Exercise requirements: Look below for the line containing "Привлечение финансирования (568, 1418)" and the line containing "[Follow on Instagram] (201, 2311)"; repeat exactly those two lines and all lines between them, and nothing else.

(Stored dataset items)
━━━━━━━━━━━━━━━━━━━━━━━━━━━━━━
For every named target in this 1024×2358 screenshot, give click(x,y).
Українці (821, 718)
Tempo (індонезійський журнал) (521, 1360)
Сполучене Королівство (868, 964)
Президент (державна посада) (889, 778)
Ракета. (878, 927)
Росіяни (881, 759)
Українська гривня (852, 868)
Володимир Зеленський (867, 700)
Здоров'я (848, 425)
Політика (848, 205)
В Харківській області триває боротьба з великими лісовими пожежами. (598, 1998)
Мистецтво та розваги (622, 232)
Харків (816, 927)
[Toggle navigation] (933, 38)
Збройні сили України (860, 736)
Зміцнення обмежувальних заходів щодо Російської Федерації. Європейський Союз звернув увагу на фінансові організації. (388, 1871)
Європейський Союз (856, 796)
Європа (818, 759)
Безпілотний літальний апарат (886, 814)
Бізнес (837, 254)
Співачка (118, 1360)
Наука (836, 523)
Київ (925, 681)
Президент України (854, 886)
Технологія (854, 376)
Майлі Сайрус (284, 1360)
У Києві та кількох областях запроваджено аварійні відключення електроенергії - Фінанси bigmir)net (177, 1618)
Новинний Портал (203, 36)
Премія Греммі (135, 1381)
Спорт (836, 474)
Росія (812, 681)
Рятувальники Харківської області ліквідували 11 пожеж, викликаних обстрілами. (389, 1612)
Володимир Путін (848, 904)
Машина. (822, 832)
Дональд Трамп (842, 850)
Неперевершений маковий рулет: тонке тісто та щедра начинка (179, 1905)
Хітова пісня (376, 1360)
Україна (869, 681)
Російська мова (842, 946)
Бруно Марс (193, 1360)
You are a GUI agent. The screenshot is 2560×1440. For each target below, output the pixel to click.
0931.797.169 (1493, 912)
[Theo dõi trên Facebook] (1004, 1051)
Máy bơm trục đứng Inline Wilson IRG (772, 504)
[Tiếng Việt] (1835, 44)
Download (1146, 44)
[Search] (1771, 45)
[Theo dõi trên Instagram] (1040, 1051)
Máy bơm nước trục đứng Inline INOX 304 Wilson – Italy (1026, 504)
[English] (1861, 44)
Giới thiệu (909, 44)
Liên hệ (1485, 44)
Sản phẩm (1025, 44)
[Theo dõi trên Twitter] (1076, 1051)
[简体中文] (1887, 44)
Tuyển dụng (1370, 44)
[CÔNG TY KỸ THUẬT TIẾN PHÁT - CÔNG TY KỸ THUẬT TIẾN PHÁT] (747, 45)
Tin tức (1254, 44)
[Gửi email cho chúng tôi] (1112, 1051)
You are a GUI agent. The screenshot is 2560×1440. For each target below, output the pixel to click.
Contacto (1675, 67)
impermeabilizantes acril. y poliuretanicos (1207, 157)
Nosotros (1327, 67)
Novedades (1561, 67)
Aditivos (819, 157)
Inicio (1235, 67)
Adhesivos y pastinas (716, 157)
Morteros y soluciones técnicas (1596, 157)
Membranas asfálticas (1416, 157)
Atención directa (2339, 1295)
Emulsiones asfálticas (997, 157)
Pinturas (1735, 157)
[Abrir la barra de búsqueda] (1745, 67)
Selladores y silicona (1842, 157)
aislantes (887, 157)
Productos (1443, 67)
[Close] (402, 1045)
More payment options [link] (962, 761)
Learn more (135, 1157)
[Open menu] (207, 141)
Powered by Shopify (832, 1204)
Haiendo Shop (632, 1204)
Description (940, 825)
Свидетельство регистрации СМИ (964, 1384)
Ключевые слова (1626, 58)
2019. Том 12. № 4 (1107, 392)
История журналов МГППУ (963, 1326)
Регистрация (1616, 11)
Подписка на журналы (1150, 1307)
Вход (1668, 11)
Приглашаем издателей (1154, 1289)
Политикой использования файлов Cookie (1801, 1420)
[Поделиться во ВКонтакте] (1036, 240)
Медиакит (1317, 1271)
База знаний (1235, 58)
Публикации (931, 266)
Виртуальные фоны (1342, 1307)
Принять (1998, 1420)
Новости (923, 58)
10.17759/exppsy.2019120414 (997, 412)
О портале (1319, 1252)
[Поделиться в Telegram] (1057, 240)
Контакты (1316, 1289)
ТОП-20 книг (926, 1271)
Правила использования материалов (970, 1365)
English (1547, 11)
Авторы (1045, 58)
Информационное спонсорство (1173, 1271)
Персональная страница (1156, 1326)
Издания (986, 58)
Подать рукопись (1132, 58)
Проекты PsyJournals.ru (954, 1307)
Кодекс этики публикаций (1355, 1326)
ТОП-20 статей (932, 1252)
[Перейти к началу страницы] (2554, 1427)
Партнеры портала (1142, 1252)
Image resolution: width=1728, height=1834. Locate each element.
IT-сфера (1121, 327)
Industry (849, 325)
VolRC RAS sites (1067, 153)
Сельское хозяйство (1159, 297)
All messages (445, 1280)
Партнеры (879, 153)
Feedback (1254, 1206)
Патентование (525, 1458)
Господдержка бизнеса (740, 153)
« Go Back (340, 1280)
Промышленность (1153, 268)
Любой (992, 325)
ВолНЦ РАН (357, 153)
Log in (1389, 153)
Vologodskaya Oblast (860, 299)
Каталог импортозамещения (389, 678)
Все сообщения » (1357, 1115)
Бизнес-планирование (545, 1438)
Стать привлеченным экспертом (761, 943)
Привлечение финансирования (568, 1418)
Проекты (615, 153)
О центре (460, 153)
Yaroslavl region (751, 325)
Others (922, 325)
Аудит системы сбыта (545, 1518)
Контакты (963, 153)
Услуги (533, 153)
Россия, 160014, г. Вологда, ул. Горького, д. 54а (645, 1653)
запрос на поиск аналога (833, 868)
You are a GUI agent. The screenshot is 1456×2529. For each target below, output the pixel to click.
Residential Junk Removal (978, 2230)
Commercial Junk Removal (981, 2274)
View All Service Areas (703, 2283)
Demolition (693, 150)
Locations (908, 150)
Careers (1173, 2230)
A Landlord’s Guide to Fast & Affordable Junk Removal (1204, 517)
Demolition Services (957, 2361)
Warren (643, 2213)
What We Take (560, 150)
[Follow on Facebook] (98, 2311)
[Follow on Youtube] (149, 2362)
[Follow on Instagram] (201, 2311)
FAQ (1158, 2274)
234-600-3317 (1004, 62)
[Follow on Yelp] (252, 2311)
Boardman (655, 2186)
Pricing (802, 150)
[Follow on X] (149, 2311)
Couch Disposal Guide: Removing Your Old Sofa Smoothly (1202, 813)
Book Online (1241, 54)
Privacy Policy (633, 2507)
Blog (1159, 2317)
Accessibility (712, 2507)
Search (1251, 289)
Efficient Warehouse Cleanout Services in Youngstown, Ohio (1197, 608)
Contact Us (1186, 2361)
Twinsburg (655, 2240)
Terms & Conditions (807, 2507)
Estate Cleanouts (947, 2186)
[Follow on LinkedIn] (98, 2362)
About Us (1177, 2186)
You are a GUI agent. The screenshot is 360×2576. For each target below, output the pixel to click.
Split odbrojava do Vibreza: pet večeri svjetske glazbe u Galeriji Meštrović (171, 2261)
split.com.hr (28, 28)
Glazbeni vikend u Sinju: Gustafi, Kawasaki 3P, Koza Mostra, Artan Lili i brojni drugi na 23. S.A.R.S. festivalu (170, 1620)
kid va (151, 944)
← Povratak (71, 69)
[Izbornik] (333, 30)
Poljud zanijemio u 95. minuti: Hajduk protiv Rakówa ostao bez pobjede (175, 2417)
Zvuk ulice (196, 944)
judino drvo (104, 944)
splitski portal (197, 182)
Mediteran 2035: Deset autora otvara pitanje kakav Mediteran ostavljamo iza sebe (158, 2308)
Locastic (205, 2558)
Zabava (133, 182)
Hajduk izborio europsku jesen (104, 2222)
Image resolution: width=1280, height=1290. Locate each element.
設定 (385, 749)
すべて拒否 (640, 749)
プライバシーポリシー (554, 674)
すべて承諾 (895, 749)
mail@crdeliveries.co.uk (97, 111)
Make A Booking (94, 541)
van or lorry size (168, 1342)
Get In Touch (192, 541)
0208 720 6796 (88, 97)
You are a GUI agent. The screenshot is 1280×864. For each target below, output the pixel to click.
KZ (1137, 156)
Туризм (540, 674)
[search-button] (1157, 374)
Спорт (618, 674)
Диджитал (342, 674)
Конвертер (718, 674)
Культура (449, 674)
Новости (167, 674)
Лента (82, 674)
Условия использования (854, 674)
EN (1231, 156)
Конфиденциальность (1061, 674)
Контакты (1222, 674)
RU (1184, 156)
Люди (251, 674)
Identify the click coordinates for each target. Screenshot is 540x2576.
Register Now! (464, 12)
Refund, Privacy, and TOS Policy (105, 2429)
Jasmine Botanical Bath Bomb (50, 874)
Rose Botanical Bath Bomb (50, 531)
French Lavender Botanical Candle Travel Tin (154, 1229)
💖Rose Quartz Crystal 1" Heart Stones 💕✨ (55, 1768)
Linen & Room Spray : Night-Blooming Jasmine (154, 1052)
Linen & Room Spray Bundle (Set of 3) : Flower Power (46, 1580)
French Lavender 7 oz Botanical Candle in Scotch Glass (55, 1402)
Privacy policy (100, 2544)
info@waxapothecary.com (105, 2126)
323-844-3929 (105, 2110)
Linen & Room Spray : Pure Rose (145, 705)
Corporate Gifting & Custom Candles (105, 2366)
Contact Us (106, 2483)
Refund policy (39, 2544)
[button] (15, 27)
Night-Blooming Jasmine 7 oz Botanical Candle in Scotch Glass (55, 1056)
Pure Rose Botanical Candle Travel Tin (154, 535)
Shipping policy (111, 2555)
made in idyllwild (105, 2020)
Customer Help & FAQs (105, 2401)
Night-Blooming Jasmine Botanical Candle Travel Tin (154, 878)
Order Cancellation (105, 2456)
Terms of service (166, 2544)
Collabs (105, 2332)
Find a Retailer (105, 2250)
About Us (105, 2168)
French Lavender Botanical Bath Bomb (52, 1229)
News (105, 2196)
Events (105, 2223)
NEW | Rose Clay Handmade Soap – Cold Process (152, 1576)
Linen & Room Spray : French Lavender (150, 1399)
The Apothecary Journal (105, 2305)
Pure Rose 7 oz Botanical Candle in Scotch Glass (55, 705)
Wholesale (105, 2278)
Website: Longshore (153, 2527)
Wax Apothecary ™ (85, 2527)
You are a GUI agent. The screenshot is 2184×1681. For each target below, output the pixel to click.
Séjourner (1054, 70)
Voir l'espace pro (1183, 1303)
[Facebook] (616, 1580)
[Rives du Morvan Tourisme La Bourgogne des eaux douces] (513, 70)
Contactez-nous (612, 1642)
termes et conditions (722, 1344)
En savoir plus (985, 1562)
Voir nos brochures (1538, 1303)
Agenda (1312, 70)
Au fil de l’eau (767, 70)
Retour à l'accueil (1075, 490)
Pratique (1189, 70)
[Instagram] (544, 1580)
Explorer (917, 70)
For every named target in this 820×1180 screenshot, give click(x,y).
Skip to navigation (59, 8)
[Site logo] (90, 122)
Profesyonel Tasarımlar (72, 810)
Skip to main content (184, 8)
━━━━━━━━━━━━━━━━━━━━━━━━━━━━━━
Answer space:
Привлечение финансирования (568, 1418)
Проекты (615, 153)
О центре (460, 153)
Yaroslavl region (751, 325)
Others (922, 325)
Аудит системы сбыта (545, 1518)
Контакты (963, 153)
Услуги (533, 153)
Россия, 160014, г. Вологда, ул. Горького, д. 54а (645, 1653)
запрос на поиск аналога (833, 868)
You are a GUI agent. The screenshot is 1456×2529. For each target below, output the pixel to click.
Residential Junk Removal (978, 2230)
Commercial Junk Removal (981, 2274)
View All Service Areas (703, 2283)
Demolition (693, 150)
Locations (908, 150)
Careers (1173, 2230)
A Landlord’s Guide to Fast & Affordable Junk Removal (1204, 517)
Demolition Services (957, 2361)
Warren (643, 2213)
What We Take (560, 150)
[Follow on Facebook] (98, 2311)
[Follow on Youtube] (149, 2362)
[Follow on Instagram] (201, 2311)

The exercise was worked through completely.